The Trachtenberg Speed System of Basic Mathematics by Jakow Trachtenberg
Each digit has a neighbori. The rightmost digit’s neighbor is the trailing zero. The ‘halve’ operation has a particular meaning to the Trachtenberg system. It is intended tracutenberg mean “half the digit, rounded down” but for speed reasons people following the Trachtenberg system are encouraged to make this halving process instantaneous.
So instead of thinking “half of seven is three and a half, so three” it’s suggested that one thinks “seven, three”. This speeds up calculation considerably.
In this same way the tables for subtracting digits from 10 or 9 are to be memorized.

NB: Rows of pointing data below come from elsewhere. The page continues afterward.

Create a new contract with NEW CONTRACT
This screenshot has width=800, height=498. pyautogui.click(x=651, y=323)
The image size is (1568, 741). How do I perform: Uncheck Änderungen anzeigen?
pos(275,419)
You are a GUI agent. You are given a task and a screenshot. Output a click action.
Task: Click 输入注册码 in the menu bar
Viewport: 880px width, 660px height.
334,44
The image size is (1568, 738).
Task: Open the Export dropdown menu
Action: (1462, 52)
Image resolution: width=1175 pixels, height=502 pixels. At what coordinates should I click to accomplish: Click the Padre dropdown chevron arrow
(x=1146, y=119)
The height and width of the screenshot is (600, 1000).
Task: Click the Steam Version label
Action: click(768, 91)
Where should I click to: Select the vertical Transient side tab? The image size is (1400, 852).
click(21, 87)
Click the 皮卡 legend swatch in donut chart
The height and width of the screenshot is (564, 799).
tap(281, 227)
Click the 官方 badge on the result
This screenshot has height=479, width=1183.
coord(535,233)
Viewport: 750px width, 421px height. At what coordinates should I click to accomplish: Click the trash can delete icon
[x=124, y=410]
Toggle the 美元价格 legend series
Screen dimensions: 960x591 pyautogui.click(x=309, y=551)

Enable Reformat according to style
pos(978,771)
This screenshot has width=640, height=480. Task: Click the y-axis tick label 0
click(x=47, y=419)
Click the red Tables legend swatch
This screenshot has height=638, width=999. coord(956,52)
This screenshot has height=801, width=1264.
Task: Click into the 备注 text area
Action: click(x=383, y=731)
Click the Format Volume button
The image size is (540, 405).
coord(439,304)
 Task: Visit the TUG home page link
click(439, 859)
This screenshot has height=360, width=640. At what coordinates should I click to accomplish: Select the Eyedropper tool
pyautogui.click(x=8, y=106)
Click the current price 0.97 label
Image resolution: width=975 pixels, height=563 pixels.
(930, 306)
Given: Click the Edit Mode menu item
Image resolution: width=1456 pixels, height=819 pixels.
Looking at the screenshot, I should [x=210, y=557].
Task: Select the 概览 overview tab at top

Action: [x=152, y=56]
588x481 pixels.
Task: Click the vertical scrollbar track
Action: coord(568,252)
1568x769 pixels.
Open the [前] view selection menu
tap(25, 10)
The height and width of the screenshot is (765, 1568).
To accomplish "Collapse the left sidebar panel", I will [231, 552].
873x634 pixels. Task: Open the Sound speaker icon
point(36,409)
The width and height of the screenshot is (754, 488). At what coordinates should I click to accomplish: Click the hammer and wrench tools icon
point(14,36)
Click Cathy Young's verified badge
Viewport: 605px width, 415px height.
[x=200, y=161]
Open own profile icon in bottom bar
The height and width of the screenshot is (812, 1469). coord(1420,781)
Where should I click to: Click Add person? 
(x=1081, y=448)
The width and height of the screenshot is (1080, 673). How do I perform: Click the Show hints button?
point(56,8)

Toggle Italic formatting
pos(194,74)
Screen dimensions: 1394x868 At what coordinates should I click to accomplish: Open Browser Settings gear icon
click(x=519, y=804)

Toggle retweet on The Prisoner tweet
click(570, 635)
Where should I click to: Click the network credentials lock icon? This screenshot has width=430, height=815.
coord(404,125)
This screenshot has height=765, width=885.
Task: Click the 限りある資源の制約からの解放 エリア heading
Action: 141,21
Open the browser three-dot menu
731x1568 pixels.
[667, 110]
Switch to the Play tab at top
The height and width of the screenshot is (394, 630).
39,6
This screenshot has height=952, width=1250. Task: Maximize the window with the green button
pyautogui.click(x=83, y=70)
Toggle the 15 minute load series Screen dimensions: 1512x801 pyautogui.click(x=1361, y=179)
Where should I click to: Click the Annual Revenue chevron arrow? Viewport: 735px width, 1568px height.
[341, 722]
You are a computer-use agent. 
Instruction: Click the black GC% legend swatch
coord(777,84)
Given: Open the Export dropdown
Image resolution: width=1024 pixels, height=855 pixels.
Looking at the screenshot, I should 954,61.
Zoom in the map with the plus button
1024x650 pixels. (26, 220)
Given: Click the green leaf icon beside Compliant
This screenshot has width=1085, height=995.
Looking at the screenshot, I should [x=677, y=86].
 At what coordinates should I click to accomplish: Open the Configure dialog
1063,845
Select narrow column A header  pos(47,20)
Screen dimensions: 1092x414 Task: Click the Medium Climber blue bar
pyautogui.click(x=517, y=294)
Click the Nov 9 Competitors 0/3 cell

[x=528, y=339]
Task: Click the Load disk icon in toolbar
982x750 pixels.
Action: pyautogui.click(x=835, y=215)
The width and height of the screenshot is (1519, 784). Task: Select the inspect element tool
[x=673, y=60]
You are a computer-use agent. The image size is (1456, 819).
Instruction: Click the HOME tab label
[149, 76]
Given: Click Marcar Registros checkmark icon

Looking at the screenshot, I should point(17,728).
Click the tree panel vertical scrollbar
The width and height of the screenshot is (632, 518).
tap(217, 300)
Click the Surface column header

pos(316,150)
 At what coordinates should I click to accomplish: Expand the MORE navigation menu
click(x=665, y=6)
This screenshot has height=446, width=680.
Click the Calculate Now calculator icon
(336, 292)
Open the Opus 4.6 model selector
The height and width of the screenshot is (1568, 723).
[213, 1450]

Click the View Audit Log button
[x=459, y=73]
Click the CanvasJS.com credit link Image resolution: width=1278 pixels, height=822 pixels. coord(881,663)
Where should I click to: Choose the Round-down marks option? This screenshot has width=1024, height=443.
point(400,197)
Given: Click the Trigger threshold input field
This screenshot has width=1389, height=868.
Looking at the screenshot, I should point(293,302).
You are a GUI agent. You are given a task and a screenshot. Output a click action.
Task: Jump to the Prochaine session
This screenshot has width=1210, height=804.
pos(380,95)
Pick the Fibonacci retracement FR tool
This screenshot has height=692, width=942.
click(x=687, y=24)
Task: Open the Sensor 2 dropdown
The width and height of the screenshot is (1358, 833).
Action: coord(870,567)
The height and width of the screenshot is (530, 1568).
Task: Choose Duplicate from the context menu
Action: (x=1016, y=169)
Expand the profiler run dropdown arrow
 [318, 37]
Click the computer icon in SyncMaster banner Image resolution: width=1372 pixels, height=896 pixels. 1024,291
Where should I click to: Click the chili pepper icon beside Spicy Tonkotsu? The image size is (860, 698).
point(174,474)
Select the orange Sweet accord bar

And whenever the rule calls for adding half of the neighbor, always add 5 if the current digit is odd. This makes up for dropping 0. For jalow 9, 8, 4, and 3 only the first digit is subtracted from After that each digit is subtracted from nine instead.
Starting from the rightmost digit, double each digit and add jkow neighbor. The “neighbor” is the digit on the right. If the answer is greater than a single digit, simply carry over the extra digit which will be a 1 or 2 to the next operation. The remaining digit is one digit of the final result. The American film Gifted revolves around a child prodigy who at the age of 7 impresses her teacher by doing calculations in her head using the Trachtenberg system. There are many other methods of calculation in mental mathematics.
The list below shows a few other methods of calculating, though they may not be entirely mental.
From Wikipedia, the free encyclopedia. This section’s use of external links may not follow Wikipedia’s policies or guidelines. Please improve this article by removing excessive or inappropriate external links, and converting useful links where appropriate into footnote references.
May Learn how and when to remove this template message. Doubleday and Company, Inc. The original book has seven full Trachtenbwrg and is pages long. The chapter titles are as follows. The numerous sub-categories in each chapter are not listed.
Professor Trachtenberg fled to Germany when the czarist regime was overthrown jakoww his homeland, Russia, and lived there peacefully trachtenebrg his mid-thirties when his anti-Hitler attitudes forced him to flee again.
He was a fugitive and when captured spent a total of seven years in various concentration camps. It was during these years that Professor Trachtenberg devised the system of speed mathematics. Most of his work was done without pen or paper. Therefore most of the techniques can be performed mentally.